- Born: David Walter Kaiser July 27, 1969 Cambridge, Massachusetts, U.S.
- Died: July 15, 2020 (aged 50) Mount Desert Island, Maine, U.S.
- Education: Columbia University (BA)
- Occupations: philanthropist, activist
- Known for: president of the Rockefeller Family Fund, activism against ExxonMobil
- Spouse: Rosemary Corbett
- Parent(s): Neva Rockefeller Goodwin Walter J. Kaiser
- Relatives: Bruce Mazlish (stepfather)
- Family: See Rockefeller family

= David Kaiser (philanthropist) =

American philanthropist (1969–2020)

David Walter Kaiser (July 27, 1969 – July 15, 2020) was an American philanthropist and president of the Rockefeller Family Fund, known for his environmental activism. He was a grandson of David Rockefeller, the great grandson of American financer John D. Rockefeller Jr. and great-great-grandson of Standard Oil founder John D. Rockefeller.

== Early life and education ==
Kaiser was born on July 27, 1969, in Cambridge, Massachusetts to Neva Rockefeller Goodwin and Walter Kaiser. His mother is a daughter of David Rockefeller and a great-granddaughter of John D. Rockefeller. She is the director of the Global Development and Environment Institute at Tufts University and a distinguished fellow at Boston University. His father Walter Kaiser, who died in 2016, was a professor of English and comparative literature at Harvard University as well as the director of Villa I Tatti, the Harvard University Center for Italian Renaissance Studies in Florence. In 1981, his mother divorced Kaiser and remarried MIT historian Bruce Mazlish.

He graduated from Columbia College of Columbia University in 1991 with a degree in American history.

== Career ==
Kaiser served as president of the Rockefeller Family Fund from 2015 to 2019. During his tenure as president, he gained wide attention for funding the investigation of Los Angeles Times and InsideClimate News into ExxonMobil's environmental malpractices and leading the family fund to divest from fossil fuels. Activist groups, funded by the foundation, also kicked off a campaign #ExxonKnew, accusing that ExxonMobil has knowingly downplayed the threat of climate change. He laid out his case against the company, detailing its practices of financing climate contrarianism and driving partisanship on the issue, in a two-part essay published in The New York Review of Books, where he once worked as an editorial assistant.

With the family's encouragement and using the evidence provided by the family-funded investigations, a number of states, cities, and individuals sued ExxonMobil for its environmental practices. The New York Times wrote that John Passacantando, a philanthropy consultant and climate activist, said in an interview that Kaiser had "done more to change the landscape in the climate fight than anything I have seen in 30 years."

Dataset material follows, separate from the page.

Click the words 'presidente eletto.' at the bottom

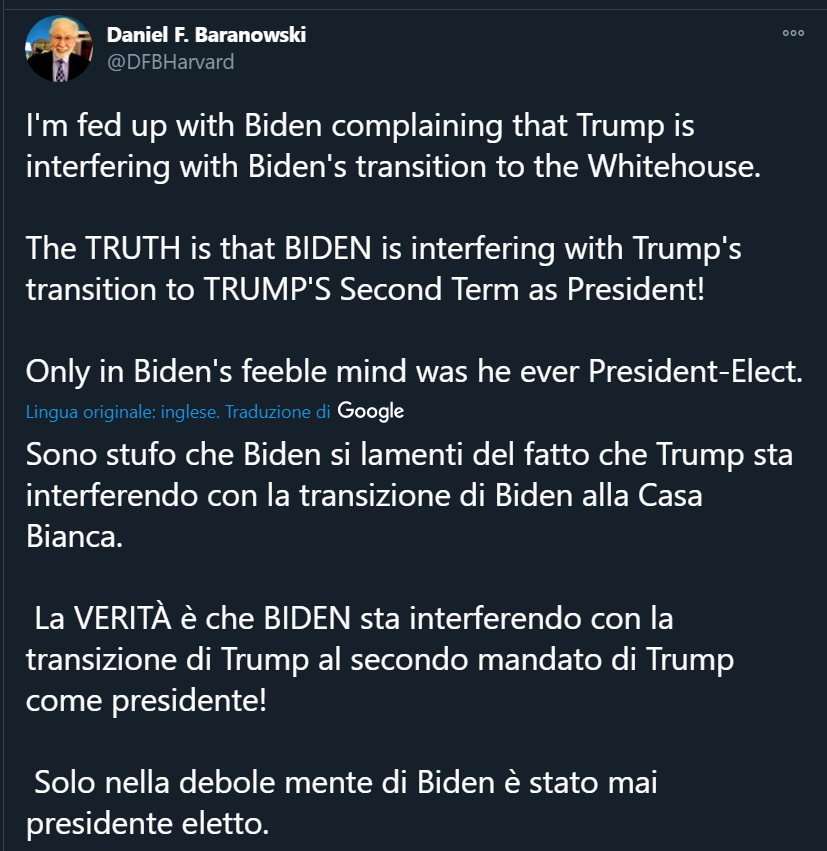tap(148, 825)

Kaiser was also the chairman of Just Detention International from 2007 to 2019, an advocacy group dedicated to end sexual abuse in prison. He also served on the board of Winrock International, founded by his granduncles Winthrop Rockefeller and John D. Rockefeller III, from 2004 to 2012.

== Personal life ==
Kaiser died of brain cancer on July 15, 2020, at his family home on Mount Desert Island, Maine. He is survived by his wife, Rosemary Corbett, whom he married in 2012, and his sister, Miranda Kaiser, who became president of the Rockefeller Family Fund in 2019.